[Opening EXTRACTED MATERIAL section]

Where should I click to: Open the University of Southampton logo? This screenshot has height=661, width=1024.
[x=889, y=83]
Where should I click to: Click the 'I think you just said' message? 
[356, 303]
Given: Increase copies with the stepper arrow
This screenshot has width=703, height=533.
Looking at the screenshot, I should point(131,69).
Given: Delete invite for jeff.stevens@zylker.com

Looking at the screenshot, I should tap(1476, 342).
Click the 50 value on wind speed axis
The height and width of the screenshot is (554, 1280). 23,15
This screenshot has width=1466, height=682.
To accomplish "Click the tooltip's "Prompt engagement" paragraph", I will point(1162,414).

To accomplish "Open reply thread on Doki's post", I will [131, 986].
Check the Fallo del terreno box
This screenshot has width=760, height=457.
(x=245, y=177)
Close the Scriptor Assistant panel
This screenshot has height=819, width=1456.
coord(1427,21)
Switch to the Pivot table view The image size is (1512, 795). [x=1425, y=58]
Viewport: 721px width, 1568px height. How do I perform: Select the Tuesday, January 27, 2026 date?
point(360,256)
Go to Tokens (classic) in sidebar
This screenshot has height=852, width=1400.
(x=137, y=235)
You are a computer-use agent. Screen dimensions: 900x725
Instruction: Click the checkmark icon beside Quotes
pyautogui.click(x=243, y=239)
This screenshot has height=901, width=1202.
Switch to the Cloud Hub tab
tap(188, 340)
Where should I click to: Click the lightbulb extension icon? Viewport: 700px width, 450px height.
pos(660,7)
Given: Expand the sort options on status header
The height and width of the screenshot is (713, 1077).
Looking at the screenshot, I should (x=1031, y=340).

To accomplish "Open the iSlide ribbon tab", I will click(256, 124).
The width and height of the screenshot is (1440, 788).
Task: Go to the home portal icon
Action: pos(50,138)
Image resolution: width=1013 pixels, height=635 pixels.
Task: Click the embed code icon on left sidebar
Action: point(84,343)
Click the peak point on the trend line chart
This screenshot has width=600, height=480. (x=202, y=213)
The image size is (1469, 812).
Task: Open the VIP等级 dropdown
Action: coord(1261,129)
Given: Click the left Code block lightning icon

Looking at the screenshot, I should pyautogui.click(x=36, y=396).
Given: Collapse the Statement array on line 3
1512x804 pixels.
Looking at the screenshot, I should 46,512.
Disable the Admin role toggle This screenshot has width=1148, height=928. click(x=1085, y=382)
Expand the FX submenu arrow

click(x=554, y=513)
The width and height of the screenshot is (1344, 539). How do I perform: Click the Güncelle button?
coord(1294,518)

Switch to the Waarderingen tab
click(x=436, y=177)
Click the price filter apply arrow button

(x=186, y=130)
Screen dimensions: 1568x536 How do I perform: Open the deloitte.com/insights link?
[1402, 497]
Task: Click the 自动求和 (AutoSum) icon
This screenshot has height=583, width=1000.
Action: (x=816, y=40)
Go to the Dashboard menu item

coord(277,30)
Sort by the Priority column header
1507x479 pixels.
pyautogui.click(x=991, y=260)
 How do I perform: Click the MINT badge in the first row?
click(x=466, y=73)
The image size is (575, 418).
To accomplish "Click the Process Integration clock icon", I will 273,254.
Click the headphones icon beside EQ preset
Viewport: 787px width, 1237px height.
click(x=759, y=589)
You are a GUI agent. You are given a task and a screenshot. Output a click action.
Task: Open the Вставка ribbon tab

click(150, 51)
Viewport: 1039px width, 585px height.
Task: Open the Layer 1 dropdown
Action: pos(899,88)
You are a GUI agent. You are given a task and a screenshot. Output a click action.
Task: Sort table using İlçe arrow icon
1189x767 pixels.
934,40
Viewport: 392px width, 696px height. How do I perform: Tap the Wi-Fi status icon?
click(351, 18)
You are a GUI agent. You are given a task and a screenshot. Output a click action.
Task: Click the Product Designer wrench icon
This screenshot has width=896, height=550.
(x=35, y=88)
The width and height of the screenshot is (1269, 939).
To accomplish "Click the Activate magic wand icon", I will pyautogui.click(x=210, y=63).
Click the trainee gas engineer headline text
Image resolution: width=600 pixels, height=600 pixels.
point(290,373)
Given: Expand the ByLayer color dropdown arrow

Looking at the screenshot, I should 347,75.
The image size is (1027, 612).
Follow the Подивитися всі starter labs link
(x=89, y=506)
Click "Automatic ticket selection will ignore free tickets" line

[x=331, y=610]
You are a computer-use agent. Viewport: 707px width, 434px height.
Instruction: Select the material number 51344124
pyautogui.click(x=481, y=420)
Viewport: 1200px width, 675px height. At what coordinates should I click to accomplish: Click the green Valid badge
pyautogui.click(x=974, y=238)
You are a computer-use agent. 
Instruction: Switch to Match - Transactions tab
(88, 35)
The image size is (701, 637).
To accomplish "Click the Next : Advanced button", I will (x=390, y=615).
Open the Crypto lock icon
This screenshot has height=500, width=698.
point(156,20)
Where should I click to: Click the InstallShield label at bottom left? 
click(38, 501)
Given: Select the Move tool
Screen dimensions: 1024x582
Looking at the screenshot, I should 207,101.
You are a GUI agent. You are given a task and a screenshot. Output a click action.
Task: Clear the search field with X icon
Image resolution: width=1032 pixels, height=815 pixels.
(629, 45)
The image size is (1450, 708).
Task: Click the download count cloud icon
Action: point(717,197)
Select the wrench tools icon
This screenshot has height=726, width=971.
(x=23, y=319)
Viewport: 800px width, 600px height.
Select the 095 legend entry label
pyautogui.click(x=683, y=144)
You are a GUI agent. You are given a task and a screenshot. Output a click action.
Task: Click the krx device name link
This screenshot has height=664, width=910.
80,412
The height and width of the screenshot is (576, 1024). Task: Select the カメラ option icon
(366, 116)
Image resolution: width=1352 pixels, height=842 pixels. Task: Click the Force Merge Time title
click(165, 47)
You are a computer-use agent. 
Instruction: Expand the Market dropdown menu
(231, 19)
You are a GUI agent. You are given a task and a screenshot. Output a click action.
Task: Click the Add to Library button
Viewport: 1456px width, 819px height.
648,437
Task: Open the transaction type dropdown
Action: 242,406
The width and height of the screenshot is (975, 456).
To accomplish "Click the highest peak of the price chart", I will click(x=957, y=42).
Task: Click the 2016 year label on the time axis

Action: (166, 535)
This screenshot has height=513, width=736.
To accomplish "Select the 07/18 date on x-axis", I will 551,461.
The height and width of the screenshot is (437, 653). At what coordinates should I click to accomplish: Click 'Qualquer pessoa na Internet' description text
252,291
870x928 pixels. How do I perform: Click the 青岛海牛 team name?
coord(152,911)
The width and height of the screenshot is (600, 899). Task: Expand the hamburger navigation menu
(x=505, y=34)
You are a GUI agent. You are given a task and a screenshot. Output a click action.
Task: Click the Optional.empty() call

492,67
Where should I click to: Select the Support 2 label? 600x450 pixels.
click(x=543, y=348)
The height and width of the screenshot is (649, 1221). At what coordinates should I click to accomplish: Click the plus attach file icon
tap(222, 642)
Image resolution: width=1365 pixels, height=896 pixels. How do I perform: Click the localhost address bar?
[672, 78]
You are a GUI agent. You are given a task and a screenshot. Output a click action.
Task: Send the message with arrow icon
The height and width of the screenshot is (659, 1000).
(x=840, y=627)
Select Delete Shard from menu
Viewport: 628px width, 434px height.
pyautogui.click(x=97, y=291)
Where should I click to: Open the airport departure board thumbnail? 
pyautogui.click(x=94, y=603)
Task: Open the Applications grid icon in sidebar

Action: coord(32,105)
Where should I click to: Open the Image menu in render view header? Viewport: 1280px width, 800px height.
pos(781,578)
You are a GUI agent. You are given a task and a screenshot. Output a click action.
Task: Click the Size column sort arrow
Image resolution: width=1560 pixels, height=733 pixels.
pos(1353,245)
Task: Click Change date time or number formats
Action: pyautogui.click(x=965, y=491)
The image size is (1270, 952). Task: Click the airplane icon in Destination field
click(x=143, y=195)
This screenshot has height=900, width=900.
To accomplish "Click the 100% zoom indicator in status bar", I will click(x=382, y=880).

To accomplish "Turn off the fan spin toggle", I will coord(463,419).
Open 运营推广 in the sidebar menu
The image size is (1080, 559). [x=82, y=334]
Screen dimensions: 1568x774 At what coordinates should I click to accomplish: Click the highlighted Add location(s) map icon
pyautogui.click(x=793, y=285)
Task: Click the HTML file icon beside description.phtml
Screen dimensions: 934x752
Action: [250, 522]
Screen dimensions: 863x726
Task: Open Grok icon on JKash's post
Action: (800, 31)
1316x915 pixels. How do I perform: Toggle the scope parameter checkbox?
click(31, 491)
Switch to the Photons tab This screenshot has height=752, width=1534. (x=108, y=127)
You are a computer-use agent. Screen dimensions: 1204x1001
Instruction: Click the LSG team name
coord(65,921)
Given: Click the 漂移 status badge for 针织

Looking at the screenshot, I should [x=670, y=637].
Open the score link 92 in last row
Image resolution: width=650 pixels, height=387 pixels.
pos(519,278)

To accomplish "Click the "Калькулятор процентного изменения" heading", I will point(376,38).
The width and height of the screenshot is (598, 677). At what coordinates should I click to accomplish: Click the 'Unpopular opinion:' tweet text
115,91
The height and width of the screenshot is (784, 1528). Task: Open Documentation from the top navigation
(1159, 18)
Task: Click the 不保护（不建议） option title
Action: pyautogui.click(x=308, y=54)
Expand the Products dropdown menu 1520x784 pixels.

[Closing EXTRACTED MATERIAL section]

Transcribe, word for word, the data above from its first line through the line with "Given: Increase copies with the stepper arrow", and include nothing else.

### THE ANSWER
Where should I click to: Open the University of Southampton logo? This screenshot has height=661, width=1024.
[x=889, y=83]
Where should I click to: Click the 'I think you just said' message? 
[356, 303]
Given: Increase copies with the stepper arrow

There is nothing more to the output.